Боязнь тебя побеспокоить не позволяет мне сказать, как я жду тебя, — писала она ближе к концу лета. — Каждый день, который мне предстоит прожить до встречи с тобой, давит на меня тяжким грузом. Еще целых два месяца! Мне кажется, они будут тянуться дольше, чем все то время, которое уже прошло без тебя! Чем бы я ни занялась, лишь бы отвлечься от ожидания, все кажется мне до смешного временным, и в конце концов я все бросаю. Книги вдруг лишились всех достоинств, всякого очарования, прогулки — всякой привлекательности, природа вообще — всякого значения, сад словно выцвел и растерял все свои запахи. Я завидую тяготам твоей службы, этим обязательным упражнениям, которые ты сам не выбирал и которые беспрестанно отрывают тебя от тебя самого, изматывают тебя, убыстряют бег времени и по вечерам бросают тебя, предельно уставшего, в сон. Твое описание маневров было настолько живым, что я долго не могла от него отойти: дурно спала ночами и вскакивала от звука побудки. Положительно, я слышала, как горнист играл зорю! Я так хорошо представляю теперь то состояние, похожее на легкое опьянение, о котором ты пишешь, эту утреннюю веселую бодрость, это едва заметное головокружение… До чего же прекрасным был, наверное, тот холодный, сверкающий инеем рассвет на холмах вблизи Мальзевиля!..С недавнего времени я что-то неважно себя чувствую. Нет-нет, ничего серьезного, просто слишком сильно жду тебя, — очевидно, поэтому.
Это мое последнее письмо к тебе, друг мой. Пусть неизвестна еще точная дата твоего возвращения, ясно, что ее сообщат в самом скором времени, и я уже не успею ни о чем написать. Я бы очень хотела увидеться с тобой в Фонгезмаре, но погода совсем испортилась, на дворе очень холодно, и отец настаивает, что пора перебираться в город.
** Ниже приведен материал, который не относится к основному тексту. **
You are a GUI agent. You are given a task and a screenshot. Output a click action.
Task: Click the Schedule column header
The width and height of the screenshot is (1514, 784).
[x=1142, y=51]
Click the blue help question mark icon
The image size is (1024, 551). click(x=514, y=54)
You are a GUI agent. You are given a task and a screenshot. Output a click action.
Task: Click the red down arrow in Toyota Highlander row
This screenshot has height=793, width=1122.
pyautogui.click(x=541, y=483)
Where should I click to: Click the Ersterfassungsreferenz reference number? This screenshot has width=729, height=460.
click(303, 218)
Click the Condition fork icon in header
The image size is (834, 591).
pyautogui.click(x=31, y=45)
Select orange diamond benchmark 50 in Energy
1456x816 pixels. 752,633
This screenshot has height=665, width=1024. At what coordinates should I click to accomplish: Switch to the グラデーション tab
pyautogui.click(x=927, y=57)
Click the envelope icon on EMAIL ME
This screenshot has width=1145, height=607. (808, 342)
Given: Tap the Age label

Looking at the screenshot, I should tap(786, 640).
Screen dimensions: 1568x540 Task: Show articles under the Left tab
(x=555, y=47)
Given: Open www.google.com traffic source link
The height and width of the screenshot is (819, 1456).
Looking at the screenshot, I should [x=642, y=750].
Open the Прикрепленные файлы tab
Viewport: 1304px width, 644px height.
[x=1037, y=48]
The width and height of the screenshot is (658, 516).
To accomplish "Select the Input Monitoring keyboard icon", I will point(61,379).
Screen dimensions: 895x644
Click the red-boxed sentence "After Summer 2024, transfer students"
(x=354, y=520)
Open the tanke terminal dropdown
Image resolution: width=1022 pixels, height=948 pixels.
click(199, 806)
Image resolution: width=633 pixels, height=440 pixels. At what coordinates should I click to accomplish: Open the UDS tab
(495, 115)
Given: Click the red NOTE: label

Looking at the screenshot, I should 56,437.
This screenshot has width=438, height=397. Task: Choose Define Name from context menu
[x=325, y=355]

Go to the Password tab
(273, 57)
Теперь, когда ни Жюльетта, ни Робер больше не живут с нами, мы легко могли бы поселить тебя, но все-таки лучше, если ты остановишься у тети Фелиции, которая тоже будет счастлива тебя принять.По мере того как приближается день нашей встречи, мое ожидание становится все более мучительным и даже переходит в какую-то боязнь; твой приезд, которого я так ждала, теперь как будто внушает мне страх; изо всех сил я стараюсь о нем не думать, но едва представлю звонок в дверь, звук твоих шагов по лестнице, и сердце мое буквально замирает или начинает болеть… Самое главное, не ожидай услышать от меня каких-то особенных слов… Я чувствую, что на этом заканчивается мое прошлое; дальше я не вижу ничего; жизнь для меня останавливается…
Друг мой, я всецело поддерживаю твое решение не искать способов во что бы то ни стало продлить срок твоего пребывания в Гавре и время, отпущенное на нашу первую встречу. Разве есть у нас друг для друга какие-то слова, которых мы еще не написали? Поэтому, если тебе будет нужно уже к 28 числу вернуться в Париж, чтобы успеть записаться на лекции, не раздумывай и не жалей даже в том случае, если на нас у тебя останется два дня. Впереди у нас целая жизнь, разве не так?